▶ [The problem]: In the data below, from the line with "Screen dimensions: 803x471" through the end of the data, substitute "Switch off" for "Toggle" and leave all else unchanged. Give only those lines, without the pictures.

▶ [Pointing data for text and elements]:
++++++++++++++++++++

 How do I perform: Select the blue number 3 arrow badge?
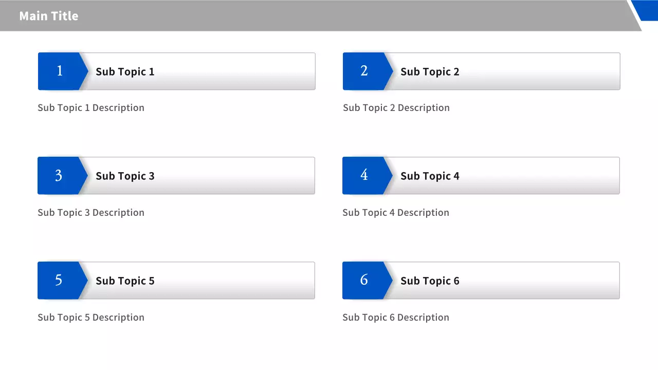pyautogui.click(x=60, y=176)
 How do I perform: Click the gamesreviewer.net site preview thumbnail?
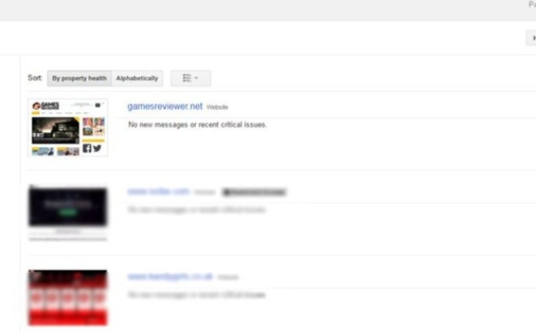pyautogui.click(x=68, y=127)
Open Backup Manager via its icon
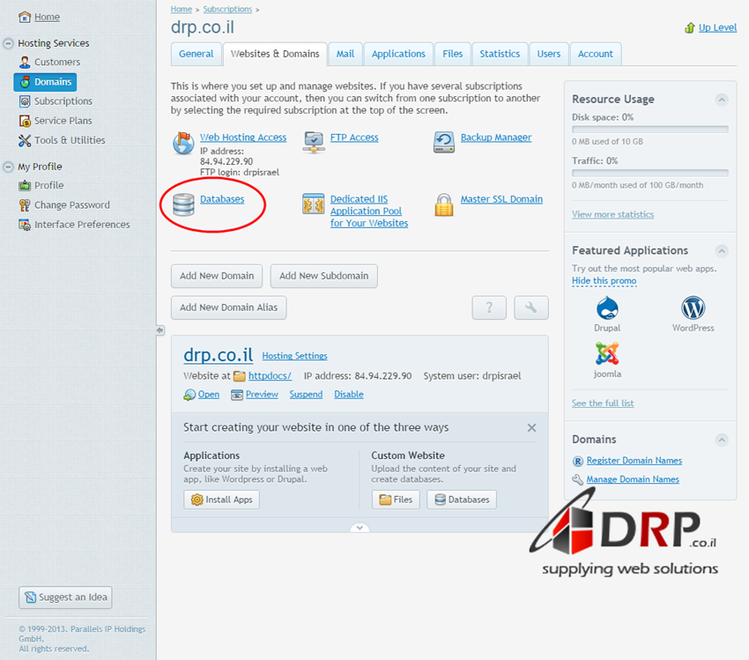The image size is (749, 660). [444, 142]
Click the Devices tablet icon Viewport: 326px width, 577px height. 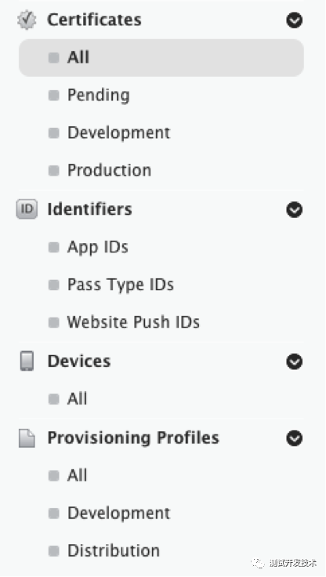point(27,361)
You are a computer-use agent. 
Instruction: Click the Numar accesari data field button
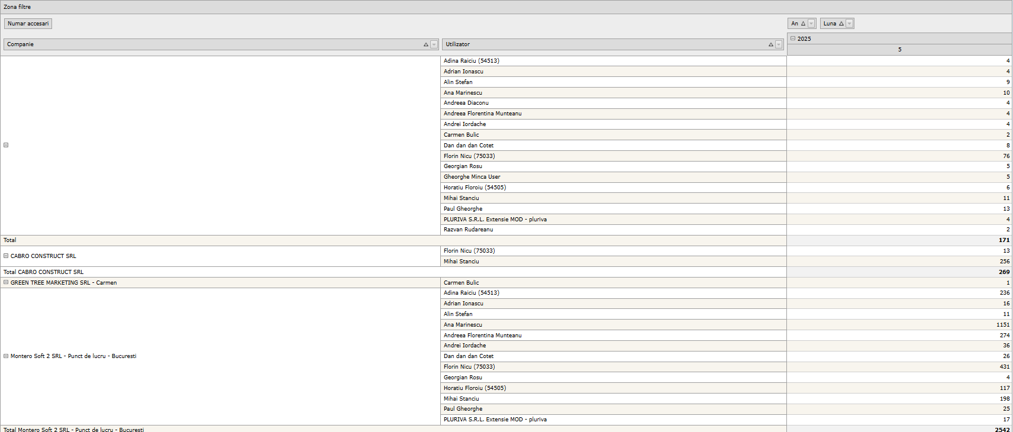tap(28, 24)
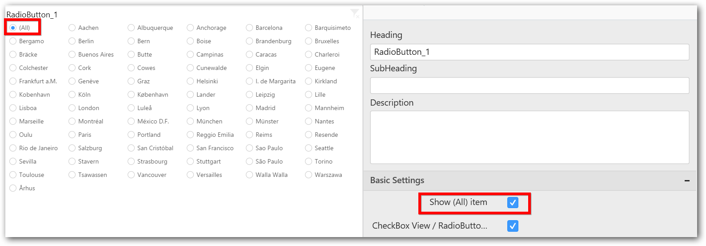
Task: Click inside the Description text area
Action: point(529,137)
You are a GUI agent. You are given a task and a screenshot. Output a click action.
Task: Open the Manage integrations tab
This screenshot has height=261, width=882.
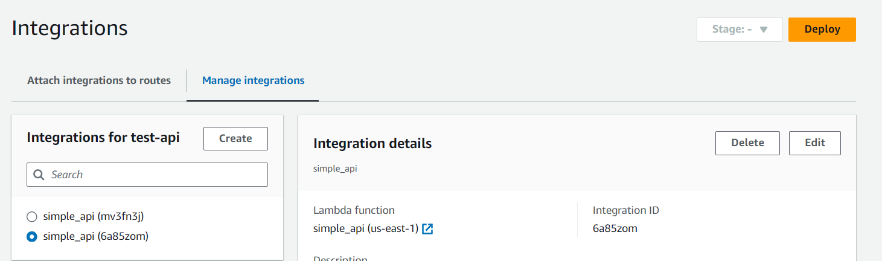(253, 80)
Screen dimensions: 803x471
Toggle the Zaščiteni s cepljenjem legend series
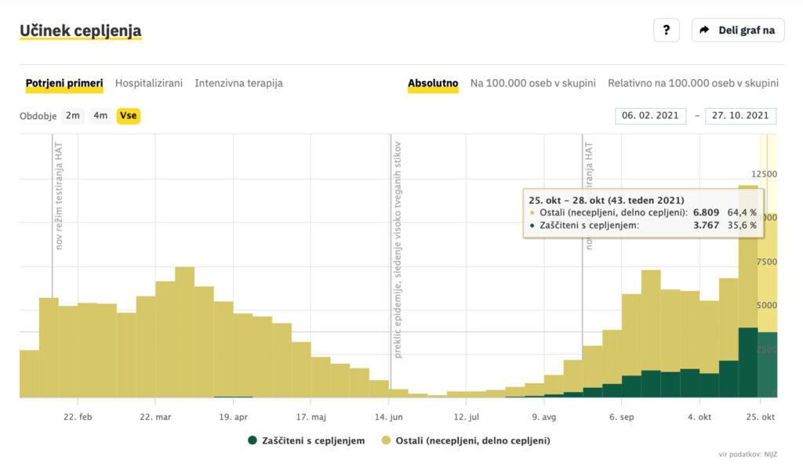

++++++++++++++++++++

▶ [Response to this task]:
Screen dimensions: 803x471
Switch off the Zaščiteni s cepljenjem legend series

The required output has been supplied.